*** Opening Document excerpt ***

Herein, we developed and implemented a novel multi-omics integration tool called multi-WGCNA. By reducing the dimensionality of each omics dataset in order to increase statistical power, multi-WGCNA is able to efficiently detect robust associations across omics layers. In addition, these multi-omics associations are linked to external traits (categorical or continuous) into a network of features for extracting robust biomarkers. We also implemented new visualization graphics to represent these multi-omics associations, an important addition in our opinion since representing multilayer associations is often challenging. Importantly, all figures generated by the application (PCA, PCoA, relative abundance plots, WGCNA outputs, hive plots, multiple co-inertia, Procrustes plots, correlograms, bipartite networks) can be downloaded (as svg or pdf files), as well as network features as csv files (WGCNA modules information, eigenvalues and co-inertia drivers).

Results and Discussion

MiBiOmics enables the exploration, integration, analysis and visualization of up to three omics datasets. Through the primary exploration of a dataset, the inference of biological networks and the extraction of multi-omics associated features, the application provides a ready-to-use analysis pipeline to interactively explore sources of variability and variables of interest in a given biological dataset, as well as associations between multi-omics features in multi-scale studies.

*** Closing Document excerpt ***

• Explore the material
A. Return the passage of the MiBiOmics excerpt from "MiBiOmics enables the" up to and including "in multi-scale studies.".
B. List the network features that the MiBiOmics excerpt says can be downloaded as csv files.
C. Answer these questions from the MiBiOmics excerpt:
(i) Up to how many omics datasets does MiBiOmics handle?
(ii) In which file formats can the figures be downloaded?
(iii) What kinds of external traits can the multi-omics associations be linked to?

*** Opening Collected material ***

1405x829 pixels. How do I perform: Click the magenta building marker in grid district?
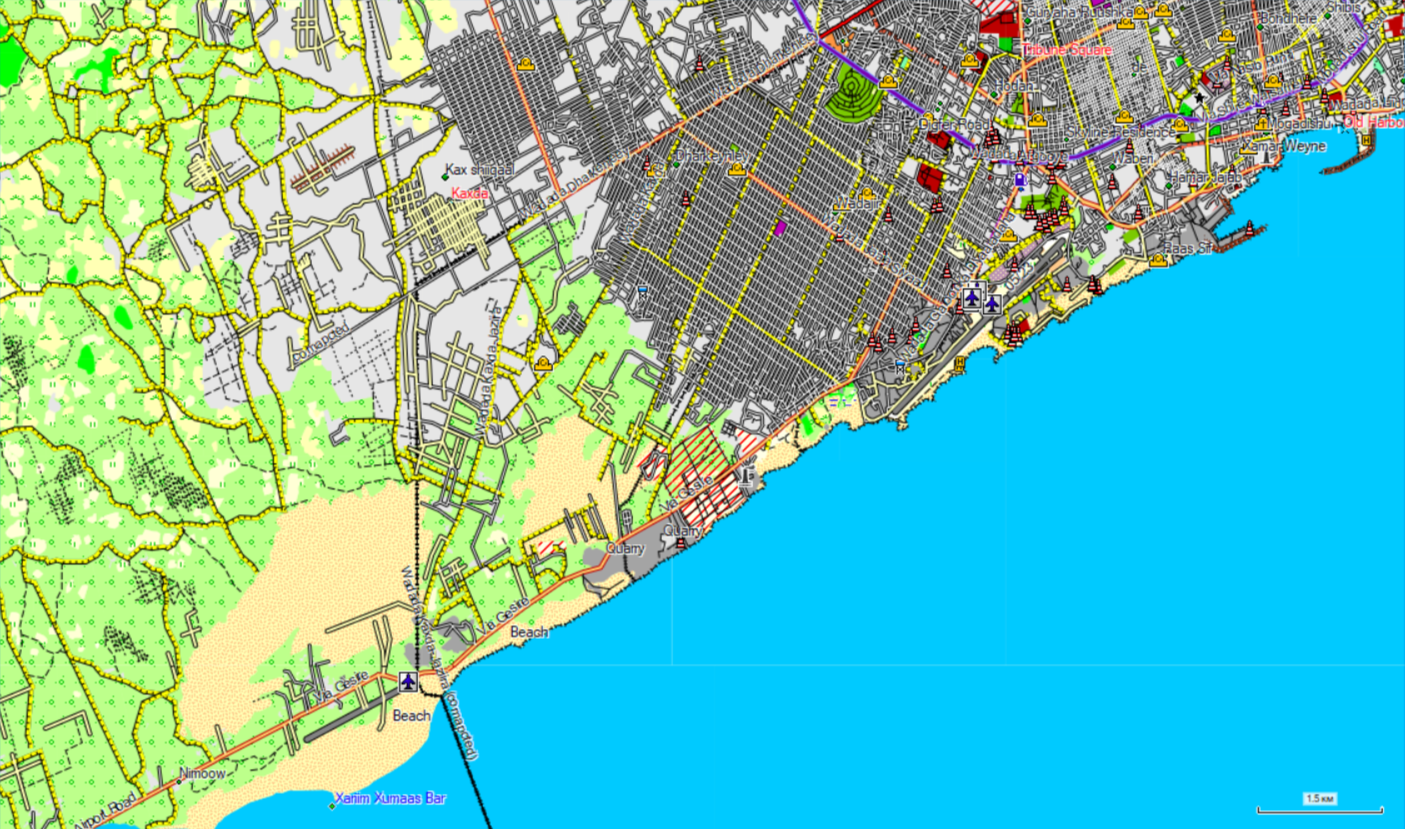[780, 228]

*** Closing Collected material ***

• List of solutions
A.
MiBiOmics enables the exploration, integration, analysis and visualization of up to three omics datasets. Through the primary exploration of a dataset, the inference of biological networks and the extraction of multi-omics associated features, the application provides a ready-to-use analysis pipeline to interactively explore sources of variability and variables of interest in a given biological dataset, as well as associations between multi-omics features in multi-scale studies.

B.
WGCNA modules information
eigenvalues
co-inertia drivers

C.
(i) Three
(ii) svg or pdf
(iii) Categorical or continuous